[Items listed in a dataset]
+---+
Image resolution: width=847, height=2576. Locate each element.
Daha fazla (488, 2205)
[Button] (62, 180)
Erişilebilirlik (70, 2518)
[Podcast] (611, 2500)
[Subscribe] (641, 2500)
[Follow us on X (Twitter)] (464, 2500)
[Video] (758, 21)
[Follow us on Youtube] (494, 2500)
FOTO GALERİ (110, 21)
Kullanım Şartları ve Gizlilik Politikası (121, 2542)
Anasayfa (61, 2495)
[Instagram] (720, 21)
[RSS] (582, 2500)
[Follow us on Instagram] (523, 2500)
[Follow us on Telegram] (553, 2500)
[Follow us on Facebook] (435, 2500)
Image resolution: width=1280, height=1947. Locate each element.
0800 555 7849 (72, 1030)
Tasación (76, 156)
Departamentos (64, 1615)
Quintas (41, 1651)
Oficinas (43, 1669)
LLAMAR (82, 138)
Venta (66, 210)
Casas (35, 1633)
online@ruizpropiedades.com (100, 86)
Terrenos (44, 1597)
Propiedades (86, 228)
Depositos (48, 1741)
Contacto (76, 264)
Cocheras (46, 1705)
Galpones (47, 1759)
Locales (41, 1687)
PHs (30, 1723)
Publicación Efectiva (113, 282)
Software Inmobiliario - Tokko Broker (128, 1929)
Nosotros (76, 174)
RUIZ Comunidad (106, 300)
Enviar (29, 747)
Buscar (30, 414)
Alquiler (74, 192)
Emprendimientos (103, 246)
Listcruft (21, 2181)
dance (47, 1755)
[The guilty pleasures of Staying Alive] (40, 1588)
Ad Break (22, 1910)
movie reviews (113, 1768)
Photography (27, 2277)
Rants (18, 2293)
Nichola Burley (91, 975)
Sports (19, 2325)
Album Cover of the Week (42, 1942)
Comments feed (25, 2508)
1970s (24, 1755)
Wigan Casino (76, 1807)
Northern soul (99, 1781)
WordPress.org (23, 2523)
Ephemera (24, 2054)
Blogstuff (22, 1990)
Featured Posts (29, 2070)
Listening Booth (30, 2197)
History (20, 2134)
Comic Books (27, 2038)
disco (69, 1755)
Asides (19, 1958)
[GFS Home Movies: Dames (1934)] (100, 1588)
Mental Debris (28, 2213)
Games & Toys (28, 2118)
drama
+---+
**Exercise objective**
Each of the records is to be repeated word for word.

**Answer space**
Image resolution: width=847, height=2576. Locate each element.
Daha fazla (488, 2205)
[Button] (62, 180)
Erişilebilirlik (70, 2518)
[Podcast] (611, 2500)
[Subscribe] (641, 2500)
[Follow us on X (Twitter)] (464, 2500)
[Video] (758, 21)
[Follow us on Youtube] (494, 2500)
FOTO GALERİ (110, 21)
Kullanım Şartları ve Gizlilik Politikası (121, 2542)
Anasayfa (61, 2495)
[Instagram] (720, 21)
[RSS] (582, 2500)
[Follow us on Instagram] (523, 2500)
[Follow us on Telegram] (553, 2500)
[Follow us on Facebook] (435, 2500)
Image resolution: width=1280, height=1947. Locate each element.
0800 555 7849 (72, 1030)
Tasación (76, 156)
Departamentos (64, 1615)
Quintas (41, 1651)
Oficinas (43, 1669)
LLAMAR (82, 138)
Venta (66, 210)
Casas (35, 1633)
online@ruizpropiedades.com (100, 86)
Terrenos (44, 1597)
Propiedades (86, 228)
Depositos (48, 1741)
Contacto (76, 264)
Cocheras (46, 1705)
Galpones (47, 1759)
Locales (41, 1687)
PHs (30, 1723)
Publicación Efectiva (113, 282)
Software Inmobiliario - Tokko Broker (128, 1929)
Nosotros (76, 174)
RUIZ Comunidad (106, 300)
Enviar (29, 747)
Buscar (30, 414)
Alquiler (74, 192)
Emprendimientos (103, 246)
Listcruft (21, 2181)
dance (47, 1755)
[The guilty pleasures of Staying Alive] (40, 1588)
Ad Break (22, 1910)
movie reviews (113, 1768)
Photography (27, 2277)
Rants (18, 2293)
Nichola Burley (91, 975)
Sports (19, 2325)
Album Cover of the Week (42, 1942)
Comments feed (25, 2508)
1970s (24, 1755)
Wigan Casino (76, 1807)
Northern soul (99, 1781)
WordPress.org (23, 2523)
Ephemera (24, 2054)
Blogstuff (22, 1990)
Featured Posts (29, 2070)
Listening Booth (30, 2197)
History (20, 2134)
Comic Books (27, 2038)
disco (69, 1755)
Asides (19, 1958)
[GFS Home Movies: Dames (1934)] (100, 1588)
Mental Debris (28, 2213)
Games & Toys (28, 2118)
drama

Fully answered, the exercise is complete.